- **What the exercise asks**
Could every line below be written out exactly as it appears?

(Dataset records)
════

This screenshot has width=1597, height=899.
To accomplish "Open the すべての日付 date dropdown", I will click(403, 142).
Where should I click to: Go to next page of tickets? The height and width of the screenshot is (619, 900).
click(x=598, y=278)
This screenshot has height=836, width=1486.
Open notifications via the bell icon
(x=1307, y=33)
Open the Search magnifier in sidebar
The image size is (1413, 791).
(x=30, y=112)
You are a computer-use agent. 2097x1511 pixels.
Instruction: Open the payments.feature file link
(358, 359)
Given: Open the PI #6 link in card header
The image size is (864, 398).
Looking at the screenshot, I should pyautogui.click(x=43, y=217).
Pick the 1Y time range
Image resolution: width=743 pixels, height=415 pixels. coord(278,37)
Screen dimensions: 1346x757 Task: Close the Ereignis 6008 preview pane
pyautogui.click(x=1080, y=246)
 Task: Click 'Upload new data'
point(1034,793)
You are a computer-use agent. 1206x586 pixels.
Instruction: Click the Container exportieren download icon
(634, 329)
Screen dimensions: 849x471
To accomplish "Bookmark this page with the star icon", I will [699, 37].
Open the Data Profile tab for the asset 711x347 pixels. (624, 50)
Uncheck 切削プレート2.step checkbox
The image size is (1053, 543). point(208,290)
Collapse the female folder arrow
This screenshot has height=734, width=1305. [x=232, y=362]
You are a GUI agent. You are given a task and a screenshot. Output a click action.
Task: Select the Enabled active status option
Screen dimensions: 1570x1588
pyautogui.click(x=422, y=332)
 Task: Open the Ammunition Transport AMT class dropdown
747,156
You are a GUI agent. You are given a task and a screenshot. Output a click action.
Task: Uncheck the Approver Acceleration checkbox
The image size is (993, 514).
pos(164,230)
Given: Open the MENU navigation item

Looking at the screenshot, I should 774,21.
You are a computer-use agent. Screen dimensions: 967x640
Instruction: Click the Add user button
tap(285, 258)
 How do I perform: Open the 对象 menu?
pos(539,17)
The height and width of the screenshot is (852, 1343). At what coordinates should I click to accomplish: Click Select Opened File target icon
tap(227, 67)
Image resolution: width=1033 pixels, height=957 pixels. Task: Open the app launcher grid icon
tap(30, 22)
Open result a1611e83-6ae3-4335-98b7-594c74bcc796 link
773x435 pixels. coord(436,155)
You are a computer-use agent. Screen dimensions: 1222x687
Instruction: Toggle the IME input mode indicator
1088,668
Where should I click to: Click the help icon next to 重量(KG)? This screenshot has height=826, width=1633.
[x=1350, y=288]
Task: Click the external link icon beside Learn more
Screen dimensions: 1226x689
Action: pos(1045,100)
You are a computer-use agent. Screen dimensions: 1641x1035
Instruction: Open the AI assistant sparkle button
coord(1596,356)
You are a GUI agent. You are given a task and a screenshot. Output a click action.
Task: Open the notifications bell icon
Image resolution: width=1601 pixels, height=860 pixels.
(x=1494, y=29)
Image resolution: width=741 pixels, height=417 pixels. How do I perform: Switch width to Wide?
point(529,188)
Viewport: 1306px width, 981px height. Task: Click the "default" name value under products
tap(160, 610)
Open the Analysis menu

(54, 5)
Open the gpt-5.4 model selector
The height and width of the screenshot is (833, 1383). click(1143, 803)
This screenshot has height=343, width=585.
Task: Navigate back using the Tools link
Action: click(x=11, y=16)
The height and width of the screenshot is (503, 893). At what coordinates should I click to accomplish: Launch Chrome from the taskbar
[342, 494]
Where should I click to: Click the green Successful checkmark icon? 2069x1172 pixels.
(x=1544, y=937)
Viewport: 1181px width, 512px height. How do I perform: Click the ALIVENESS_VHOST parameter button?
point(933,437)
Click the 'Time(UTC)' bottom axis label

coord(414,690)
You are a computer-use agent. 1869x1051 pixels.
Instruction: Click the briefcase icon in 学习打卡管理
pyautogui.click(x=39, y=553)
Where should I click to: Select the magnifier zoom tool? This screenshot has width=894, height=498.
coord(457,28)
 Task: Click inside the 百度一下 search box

════

- **Output of the task**
This screenshot has width=1597, height=899.
To accomplish "Open the すべての日付 date dropdown", I will click(403, 142).
Where should I click to: Go to next page of tickets? The height and width of the screenshot is (619, 900).
click(x=598, y=278)
This screenshot has height=836, width=1486.
Open notifications via the bell icon
(x=1307, y=33)
Open the Search magnifier in sidebar
The image size is (1413, 791).
(x=30, y=112)
You are a computer-use agent. 2097x1511 pixels.
Instruction: Open the payments.feature file link
(358, 359)
Given: Open the PI #6 link in card header
The image size is (864, 398).
Looking at the screenshot, I should pyautogui.click(x=43, y=217).
Pick the 1Y time range
Image resolution: width=743 pixels, height=415 pixels. coord(278,37)
Screen dimensions: 1346x757 Task: Close the Ereignis 6008 preview pane
pyautogui.click(x=1080, y=246)
 Task: Click 'Upload new data'
point(1034,793)
You are a computer-use agent. 1206x586 pixels.
Instruction: Click the Container exportieren download icon
(634, 329)
Screen dimensions: 849x471
To accomplish "Bookmark this page with the star icon", I will [699, 37].
Open the Data Profile tab for the asset 711x347 pixels. (624, 50)
Uncheck 切削プレート2.step checkbox
The image size is (1053, 543). point(208,290)
Collapse the female folder arrow
This screenshot has height=734, width=1305. [x=232, y=362]
You are a GUI agent. You are given a task and a screenshot. Output a click action.
Task: Select the Enabled active status option
Screen dimensions: 1570x1588
pyautogui.click(x=422, y=332)
 Task: Open the Ammunition Transport AMT class dropdown
747,156
You are a GUI agent. You are given a task and a screenshot. Output a click action.
Task: Uncheck the Approver Acceleration checkbox
The image size is (993, 514).
pos(164,230)
Given: Open the MENU navigation item

Looking at the screenshot, I should 774,21.
You are a computer-use agent. Screen dimensions: 967x640
Instruction: Click the Add user button
tap(285, 258)
 How do I perform: Open the 对象 menu?
pos(539,17)
The height and width of the screenshot is (852, 1343). At what coordinates should I click to accomplish: Click Select Opened File target icon
tap(227, 67)
Image resolution: width=1033 pixels, height=957 pixels. Task: Open the app launcher grid icon
tap(30, 22)
Open result a1611e83-6ae3-4335-98b7-594c74bcc796 link
773x435 pixels. coord(436,155)
You are a computer-use agent. Screen dimensions: 1222x687
Instruction: Toggle the IME input mode indicator
1088,668
Where should I click to: Click the help icon next to 重量(KG)? This screenshot has height=826, width=1633.
[x=1350, y=288]
Task: Click the external link icon beside Learn more
Screen dimensions: 1226x689
Action: pos(1045,100)
You are a computer-use agent. Screen dimensions: 1641x1035
Instruction: Open the AI assistant sparkle button
coord(1596,356)
You are a GUI agent. You are given a task and a screenshot. Output a click action.
Task: Open the notifications bell icon
Image resolution: width=1601 pixels, height=860 pixels.
(x=1494, y=29)
Image resolution: width=741 pixels, height=417 pixels. How do I perform: Switch width to Wide?
point(529,188)
Viewport: 1306px width, 981px height. Task: Click the "default" name value under products
tap(160, 610)
Open the Analysis menu

(54, 5)
Open the gpt-5.4 model selector
The height and width of the screenshot is (833, 1383). click(1143, 803)
This screenshot has height=343, width=585.
Task: Navigate back using the Tools link
Action: click(x=11, y=16)
The height and width of the screenshot is (503, 893). At what coordinates should I click to accomplish: Launch Chrome from the taskbar
[342, 494]
Where should I click to: Click the green Successful checkmark icon? 2069x1172 pixels.
(x=1544, y=937)
Viewport: 1181px width, 512px height. How do I perform: Click the ALIVENESS_VHOST parameter button?
point(933,437)
Click the 'Time(UTC)' bottom axis label

coord(414,690)
You are a computer-use agent. 1869x1051 pixels.
Instruction: Click the briefcase icon in 学习打卡管理
pyautogui.click(x=39, y=553)
Where should I click to: Select the magnifier zoom tool? This screenshot has width=894, height=498.
coord(457,28)
 Task: Click inside the 百度一下 search box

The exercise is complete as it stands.